→ **ACTIVITY**: Scan the entries below for the word "computer" and copy every line in which it occurs.
── DATASET EXTRACT ──
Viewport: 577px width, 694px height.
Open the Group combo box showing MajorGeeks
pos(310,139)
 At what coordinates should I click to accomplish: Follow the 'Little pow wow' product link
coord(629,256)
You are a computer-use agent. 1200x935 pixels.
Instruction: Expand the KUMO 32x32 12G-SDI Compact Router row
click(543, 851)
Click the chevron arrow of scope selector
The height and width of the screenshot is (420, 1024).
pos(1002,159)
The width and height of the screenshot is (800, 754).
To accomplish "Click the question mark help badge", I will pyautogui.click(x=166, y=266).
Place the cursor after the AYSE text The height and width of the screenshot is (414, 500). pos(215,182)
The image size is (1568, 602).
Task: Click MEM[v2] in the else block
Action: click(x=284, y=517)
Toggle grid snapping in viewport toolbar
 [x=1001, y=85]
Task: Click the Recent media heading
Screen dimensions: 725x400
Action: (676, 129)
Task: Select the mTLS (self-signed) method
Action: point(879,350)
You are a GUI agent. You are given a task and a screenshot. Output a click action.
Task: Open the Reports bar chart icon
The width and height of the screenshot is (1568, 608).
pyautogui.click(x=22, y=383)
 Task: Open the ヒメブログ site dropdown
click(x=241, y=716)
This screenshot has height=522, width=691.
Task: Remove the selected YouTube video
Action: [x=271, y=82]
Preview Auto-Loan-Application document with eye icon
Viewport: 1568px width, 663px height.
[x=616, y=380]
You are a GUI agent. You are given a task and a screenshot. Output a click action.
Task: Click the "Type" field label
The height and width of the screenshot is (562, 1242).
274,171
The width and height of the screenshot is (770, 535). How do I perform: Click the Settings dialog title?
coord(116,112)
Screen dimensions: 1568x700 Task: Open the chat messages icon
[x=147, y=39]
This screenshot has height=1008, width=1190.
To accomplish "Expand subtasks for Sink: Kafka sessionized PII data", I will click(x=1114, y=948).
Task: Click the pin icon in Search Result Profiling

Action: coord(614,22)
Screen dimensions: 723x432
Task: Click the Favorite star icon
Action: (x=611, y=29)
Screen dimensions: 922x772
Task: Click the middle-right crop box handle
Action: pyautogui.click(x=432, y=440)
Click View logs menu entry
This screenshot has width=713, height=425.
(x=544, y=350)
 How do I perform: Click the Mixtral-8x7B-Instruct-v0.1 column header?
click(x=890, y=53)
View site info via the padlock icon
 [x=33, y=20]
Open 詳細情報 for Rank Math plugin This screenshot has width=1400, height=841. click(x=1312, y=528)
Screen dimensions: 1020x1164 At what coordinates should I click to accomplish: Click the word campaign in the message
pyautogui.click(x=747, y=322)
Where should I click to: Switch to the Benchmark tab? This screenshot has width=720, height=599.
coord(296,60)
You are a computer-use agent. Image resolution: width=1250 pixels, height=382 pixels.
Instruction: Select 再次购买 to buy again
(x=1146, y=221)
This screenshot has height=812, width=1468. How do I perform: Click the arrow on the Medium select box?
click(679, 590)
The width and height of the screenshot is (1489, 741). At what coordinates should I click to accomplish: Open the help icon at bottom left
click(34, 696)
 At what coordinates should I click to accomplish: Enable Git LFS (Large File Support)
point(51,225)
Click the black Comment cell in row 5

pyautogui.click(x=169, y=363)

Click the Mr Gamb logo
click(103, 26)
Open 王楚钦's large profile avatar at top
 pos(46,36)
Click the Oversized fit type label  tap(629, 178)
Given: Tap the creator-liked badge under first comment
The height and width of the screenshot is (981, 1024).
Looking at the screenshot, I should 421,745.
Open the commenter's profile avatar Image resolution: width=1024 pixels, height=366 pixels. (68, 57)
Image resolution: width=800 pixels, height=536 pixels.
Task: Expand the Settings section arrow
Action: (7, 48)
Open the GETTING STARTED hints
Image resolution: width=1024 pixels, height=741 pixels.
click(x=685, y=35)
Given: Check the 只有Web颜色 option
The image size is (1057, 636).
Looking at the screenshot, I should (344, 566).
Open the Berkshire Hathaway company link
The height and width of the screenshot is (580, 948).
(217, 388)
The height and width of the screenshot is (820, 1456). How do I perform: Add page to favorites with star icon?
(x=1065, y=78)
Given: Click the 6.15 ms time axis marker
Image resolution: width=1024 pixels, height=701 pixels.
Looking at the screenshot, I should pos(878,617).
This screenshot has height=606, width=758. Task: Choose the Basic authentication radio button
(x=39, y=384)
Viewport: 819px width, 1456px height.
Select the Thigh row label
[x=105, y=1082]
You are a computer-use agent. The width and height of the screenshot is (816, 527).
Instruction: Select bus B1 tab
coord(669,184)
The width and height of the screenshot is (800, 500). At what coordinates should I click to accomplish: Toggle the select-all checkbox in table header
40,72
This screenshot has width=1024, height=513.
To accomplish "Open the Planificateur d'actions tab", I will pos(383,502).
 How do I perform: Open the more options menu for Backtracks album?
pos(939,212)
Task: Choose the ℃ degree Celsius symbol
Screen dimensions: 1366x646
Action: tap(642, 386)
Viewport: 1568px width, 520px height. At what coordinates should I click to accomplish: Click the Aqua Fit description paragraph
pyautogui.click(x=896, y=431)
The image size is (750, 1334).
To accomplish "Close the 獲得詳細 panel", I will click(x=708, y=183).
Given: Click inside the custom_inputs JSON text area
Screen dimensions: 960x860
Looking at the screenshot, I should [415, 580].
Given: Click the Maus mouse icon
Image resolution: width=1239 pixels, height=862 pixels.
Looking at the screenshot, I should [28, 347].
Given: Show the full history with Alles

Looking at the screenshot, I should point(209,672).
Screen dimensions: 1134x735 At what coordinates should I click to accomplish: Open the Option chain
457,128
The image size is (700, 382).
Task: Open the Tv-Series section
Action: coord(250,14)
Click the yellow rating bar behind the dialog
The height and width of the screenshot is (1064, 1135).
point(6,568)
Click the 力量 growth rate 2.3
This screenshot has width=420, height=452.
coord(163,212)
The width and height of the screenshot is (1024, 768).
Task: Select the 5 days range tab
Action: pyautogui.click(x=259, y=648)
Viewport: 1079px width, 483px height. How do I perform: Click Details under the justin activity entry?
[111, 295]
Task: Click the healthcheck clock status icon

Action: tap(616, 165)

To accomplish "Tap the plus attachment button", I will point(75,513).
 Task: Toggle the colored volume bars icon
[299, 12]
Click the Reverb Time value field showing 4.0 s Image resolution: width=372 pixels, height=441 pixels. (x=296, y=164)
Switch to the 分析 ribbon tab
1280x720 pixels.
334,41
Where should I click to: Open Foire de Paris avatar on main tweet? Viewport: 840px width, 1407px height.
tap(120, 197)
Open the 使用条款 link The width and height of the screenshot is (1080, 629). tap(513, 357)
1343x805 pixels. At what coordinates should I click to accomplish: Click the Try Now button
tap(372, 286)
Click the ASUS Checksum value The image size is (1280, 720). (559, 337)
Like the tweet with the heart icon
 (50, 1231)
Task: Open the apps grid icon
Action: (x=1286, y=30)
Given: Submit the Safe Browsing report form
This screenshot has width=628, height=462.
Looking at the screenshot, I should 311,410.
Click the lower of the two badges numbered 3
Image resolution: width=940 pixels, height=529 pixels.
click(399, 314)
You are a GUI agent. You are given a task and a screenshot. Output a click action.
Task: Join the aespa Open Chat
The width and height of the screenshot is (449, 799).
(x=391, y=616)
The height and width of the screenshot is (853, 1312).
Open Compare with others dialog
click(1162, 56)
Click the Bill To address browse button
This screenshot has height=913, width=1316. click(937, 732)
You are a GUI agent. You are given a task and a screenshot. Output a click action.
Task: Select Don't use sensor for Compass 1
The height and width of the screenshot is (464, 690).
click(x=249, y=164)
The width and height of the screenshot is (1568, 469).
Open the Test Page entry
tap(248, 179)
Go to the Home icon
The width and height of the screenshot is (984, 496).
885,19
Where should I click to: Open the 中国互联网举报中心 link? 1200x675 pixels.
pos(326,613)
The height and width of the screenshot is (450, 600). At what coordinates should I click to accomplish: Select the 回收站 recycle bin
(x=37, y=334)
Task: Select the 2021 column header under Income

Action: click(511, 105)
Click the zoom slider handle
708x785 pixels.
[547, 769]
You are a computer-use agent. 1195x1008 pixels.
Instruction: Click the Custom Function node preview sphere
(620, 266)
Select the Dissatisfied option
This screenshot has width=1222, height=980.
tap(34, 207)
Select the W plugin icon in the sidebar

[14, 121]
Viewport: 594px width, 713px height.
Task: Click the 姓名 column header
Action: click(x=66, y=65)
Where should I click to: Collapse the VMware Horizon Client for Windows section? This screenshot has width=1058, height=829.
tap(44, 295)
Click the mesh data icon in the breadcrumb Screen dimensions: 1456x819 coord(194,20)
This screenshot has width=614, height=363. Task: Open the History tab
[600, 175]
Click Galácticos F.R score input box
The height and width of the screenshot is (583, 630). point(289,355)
───
→ **OUTPUT OF THE EXERCISE**:
You are a computer-use agent. 1200x935 pixels.
You are a computer-use agent. Image resolution: width=1250 pixels, height=382 pixels.
You are a computer-use agent. The width and height of the screenshot is (816, 527).
You are a computer-use agent. 1195x1008 pixels.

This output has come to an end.